Traefik Dashboard (Optional)

  • Überprüfen Sie, ob das Traefik Dashboard verfügbar ist

    kubectl -n traefik port-forward deployment/traefik 9000:9000

  • Öffnen Sie http://localhost:9000 im Browser, um das Traefik Dashboard zu sehen

Ingress-Klassen verstehen

  • Listen Sie alle verfügbaren Ingress-Klassen auf

    kubectl get ingressclass

  • Betrachten Sie die Details der Traefik Ingress-Klasse

    kubectl describe ingressclass traefik

Aufgabe 7: Service-Typen vergleichen

Aktuelle Service-Konfiguration überprüfen

  • Vergleichen Sie die verschiedenen Service-Typen in Ihrem Cluster

    # Demo-App Service (NodePort)
kubectl get service -n docker-demoapp docker-demoapp

# Traefik Service (LoadBalancer/NodePort)
kubectl get service -n traefik traefik

LoadBalancer vs NodePort vs Ingress

  • Dokumentieren Sie die Unterschiede zwischen den verschiedenen Zugriffsmethoden:

  • NodePort (docker-demoapp):

  • Direkter Zugriff über Node-IP:NodePort

  • Jeder Service benötigt einen eigenen Port

  • Ingress (über Traefik):

  • HTTP-basiertes Routing über Hostnamen/Pfade
  • Ein Ingress Controller kann mehrere Services bedienen
  • Layer 7 (HTTP/HTTPS) Funktionalität

Aufgabe 8: Troubleshooting (Optional)

DNS-Auflösung testen

  • Testen Sie die DNS-Auflösung zu Ihrem konfigurierten Hostname

    nslookup HOSTNAME_HIER_EINFUEGEN

Ingress Controller Status

  • Überprüfen Sie den Status des Ingress Controllers

    kubectl -n traefik get pods -o wide
kubectl -n traefik describe pod <traefik-pod-name>

Service Endpoints überprüfen

  • Überprüfen Sie, ob die Endpoints korrekt konfiguriert sind

    kubectl get endpoints -n docker-demoapp docker-demoapp
kubectl get endpoints -n traefik traefik

Ingress Events

  • Betrachten Sie Events related zur Ingress-Ressource

    kubectl get events -n docker-demoapp --field-selector involvedObject.name=docker-demoapp

Aufgabe 9: Cleanup (Optional)

Ressourcen entfernen

  • Entfernen Sie die Ingress-Ressource

    kubectl delete -f ingress.yaml

  • Entfernen Sie Traefik (falls gewünscht)

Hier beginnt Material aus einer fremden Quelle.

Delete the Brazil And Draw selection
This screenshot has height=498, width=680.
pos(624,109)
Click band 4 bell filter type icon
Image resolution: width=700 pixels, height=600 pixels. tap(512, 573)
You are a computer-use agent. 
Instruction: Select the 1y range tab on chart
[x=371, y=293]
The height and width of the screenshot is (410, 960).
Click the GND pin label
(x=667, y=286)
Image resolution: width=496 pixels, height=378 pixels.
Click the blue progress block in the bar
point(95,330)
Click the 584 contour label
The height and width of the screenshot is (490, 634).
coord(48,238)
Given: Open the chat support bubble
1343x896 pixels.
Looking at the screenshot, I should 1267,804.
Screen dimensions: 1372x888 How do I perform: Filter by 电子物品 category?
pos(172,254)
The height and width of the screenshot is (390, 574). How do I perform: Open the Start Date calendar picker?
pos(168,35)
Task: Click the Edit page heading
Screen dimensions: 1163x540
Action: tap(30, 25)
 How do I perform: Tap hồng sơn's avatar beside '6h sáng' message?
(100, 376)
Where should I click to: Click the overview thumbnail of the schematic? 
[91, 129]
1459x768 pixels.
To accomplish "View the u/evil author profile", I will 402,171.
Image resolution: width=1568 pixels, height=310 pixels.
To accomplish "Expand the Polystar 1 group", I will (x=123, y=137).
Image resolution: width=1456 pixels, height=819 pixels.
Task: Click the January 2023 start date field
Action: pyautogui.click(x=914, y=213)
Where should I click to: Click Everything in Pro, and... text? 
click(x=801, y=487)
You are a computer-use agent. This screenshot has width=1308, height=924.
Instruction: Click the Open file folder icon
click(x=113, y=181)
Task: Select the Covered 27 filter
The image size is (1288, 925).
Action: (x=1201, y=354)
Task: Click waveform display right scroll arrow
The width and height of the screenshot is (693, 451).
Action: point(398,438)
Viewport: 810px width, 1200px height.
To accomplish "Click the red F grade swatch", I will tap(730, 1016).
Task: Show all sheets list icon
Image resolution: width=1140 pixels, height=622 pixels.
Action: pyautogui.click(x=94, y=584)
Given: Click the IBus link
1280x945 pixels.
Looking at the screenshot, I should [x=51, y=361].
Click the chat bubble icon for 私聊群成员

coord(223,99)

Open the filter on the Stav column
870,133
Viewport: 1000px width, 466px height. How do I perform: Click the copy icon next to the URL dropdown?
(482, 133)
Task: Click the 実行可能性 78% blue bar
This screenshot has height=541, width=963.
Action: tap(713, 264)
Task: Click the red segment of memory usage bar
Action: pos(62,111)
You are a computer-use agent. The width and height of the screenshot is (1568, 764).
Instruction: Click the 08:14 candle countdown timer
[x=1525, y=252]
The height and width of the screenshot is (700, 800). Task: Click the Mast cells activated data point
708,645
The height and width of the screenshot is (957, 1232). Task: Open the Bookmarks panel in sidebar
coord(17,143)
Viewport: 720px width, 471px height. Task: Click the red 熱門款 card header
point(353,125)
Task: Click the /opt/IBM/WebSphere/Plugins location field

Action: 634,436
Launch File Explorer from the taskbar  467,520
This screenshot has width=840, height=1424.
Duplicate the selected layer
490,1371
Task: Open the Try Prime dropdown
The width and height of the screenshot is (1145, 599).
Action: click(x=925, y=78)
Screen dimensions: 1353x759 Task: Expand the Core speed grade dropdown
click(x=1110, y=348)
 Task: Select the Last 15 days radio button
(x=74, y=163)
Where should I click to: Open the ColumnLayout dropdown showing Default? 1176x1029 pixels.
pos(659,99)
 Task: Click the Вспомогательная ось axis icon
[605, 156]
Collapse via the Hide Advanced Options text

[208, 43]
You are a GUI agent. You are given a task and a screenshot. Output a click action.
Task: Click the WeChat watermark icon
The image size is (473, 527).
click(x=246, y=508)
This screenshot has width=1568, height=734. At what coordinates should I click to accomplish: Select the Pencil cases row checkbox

    ./helm uninstall traefik -n traefik
kubectl delete namespace traefik

Ausblick

Nach Abschluss dieser Aufgabe haben Sie einen vollständigen Ingress Controller eingerichtet und verstehen die Unterschiede zwischen verschiedenen Service-Typen. Ingress Controller sind in produktiven Umgebungen der Standard-Weg für HTTP/HTTPS-Traffic, da sie flexibles Routing, SSL-Terminierung und andere Layer-7-Features bieten.

Produktive Umgebungen

In produktiven Umgebungen würde man zusätzlich konfigurieren: - SSL/TLS-Zertifikate (z.B. über cert-manager) - Authentifizierung und Autorisierung - Rate Limiting und andere Sicherheitsfeatures - Monitoring und Logging - Hochverfügbarkeit des Ingress Controllers

Hostname-Konfiguration

In dieser Lab-Umgebung verwenden wir einfache Hostnamen. In produktiven Umgebungen würden Sie echte DNS-Namen verwenden und entsprechende DNS-Einträge konfigurieren.